Search code examples
azure-machine-learning-service

Azure ML Studio not showing datasets under models


I registered a model in an Azure ML notebook along with its datasets. In ML Studio I can see the model listed under the dataset, but no dataset gets listed under the model. What should I do to have datasets listed under models?
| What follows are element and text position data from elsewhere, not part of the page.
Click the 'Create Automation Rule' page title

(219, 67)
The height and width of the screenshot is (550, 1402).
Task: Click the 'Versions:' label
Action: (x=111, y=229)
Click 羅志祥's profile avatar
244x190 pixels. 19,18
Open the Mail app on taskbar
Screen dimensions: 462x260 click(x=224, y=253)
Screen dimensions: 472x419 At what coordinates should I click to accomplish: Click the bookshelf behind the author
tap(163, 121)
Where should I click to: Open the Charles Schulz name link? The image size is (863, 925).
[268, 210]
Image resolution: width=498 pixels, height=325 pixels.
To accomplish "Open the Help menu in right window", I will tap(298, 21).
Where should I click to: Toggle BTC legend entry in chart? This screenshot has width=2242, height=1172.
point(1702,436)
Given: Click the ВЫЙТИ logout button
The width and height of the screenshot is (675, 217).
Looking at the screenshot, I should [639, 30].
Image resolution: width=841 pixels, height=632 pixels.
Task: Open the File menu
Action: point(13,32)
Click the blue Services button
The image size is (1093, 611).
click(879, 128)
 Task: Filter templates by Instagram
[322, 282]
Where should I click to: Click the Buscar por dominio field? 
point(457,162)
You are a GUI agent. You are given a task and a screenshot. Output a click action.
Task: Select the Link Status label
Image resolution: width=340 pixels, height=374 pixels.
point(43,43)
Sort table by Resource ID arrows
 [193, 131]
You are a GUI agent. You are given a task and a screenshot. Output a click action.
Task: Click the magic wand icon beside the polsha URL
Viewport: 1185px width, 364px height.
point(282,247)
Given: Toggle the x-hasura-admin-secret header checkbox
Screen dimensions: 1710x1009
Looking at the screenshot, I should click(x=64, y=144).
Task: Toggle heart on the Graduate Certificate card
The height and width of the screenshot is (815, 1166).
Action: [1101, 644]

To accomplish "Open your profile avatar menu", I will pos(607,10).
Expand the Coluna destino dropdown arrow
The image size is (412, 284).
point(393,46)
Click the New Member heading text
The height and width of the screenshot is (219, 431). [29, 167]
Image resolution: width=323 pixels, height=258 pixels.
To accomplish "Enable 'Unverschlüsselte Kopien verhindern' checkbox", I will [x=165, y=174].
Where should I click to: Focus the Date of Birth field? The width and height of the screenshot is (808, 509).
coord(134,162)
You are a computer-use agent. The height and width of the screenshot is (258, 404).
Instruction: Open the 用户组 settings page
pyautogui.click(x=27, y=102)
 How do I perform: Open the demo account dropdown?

  • Model listed under dataset:

model dataset

  • Dataset not listed under the model:

dataset model

  • Notebook code:
import pickle
import sys
from azureml.core import Workspace, Dataset, Model
from sklearn.ensemble import GradientBoostingClassifier
from sklearn.pipeline import make_pipeline
from sklearn.preprocessing import StandardScaler
from sklearn.utils import assert_all_finite

workspace = Workspace('<snip>', '<snip>', '<snip>')
dataset = Dataset.get_by_name(workspace, name='creditcard')
data = dataset.to_pandas_dataframe()
data.dropna(inplace=True)
X = data.drop(labels=["Class"], axis=1, inplace=False)
y = data["Class"]

model = make_pipeline(StandardScaler(), GradientBoostingClassifier())
model.fit(X, y)

with open('creditfraud_sklearn_model.pkl', 'wb') as outfile:
    pickle.dump(model, outfile)

Model.register(
    Workspace = workspace,
    model_name = 'creditfraud_sklearn_model',
    model_path = 'creditfraud_sklearn_model.pkl',
    description = 'Gradient Boosting classifier for Kaggle credit-card fraud',
    model_framework = Model.Framework.SCIKITLEARN,
    model_framework_version = sys.modules['sklearn'].__version__,
    sample_input_dataset = dataset,
    sample_output_dataset = dataset)

Solution

  • It looks like add_dataset_references() needs to be called to have datasets displayed under models:

    model_registration.add_dataset_references([("input dataset", dataset)])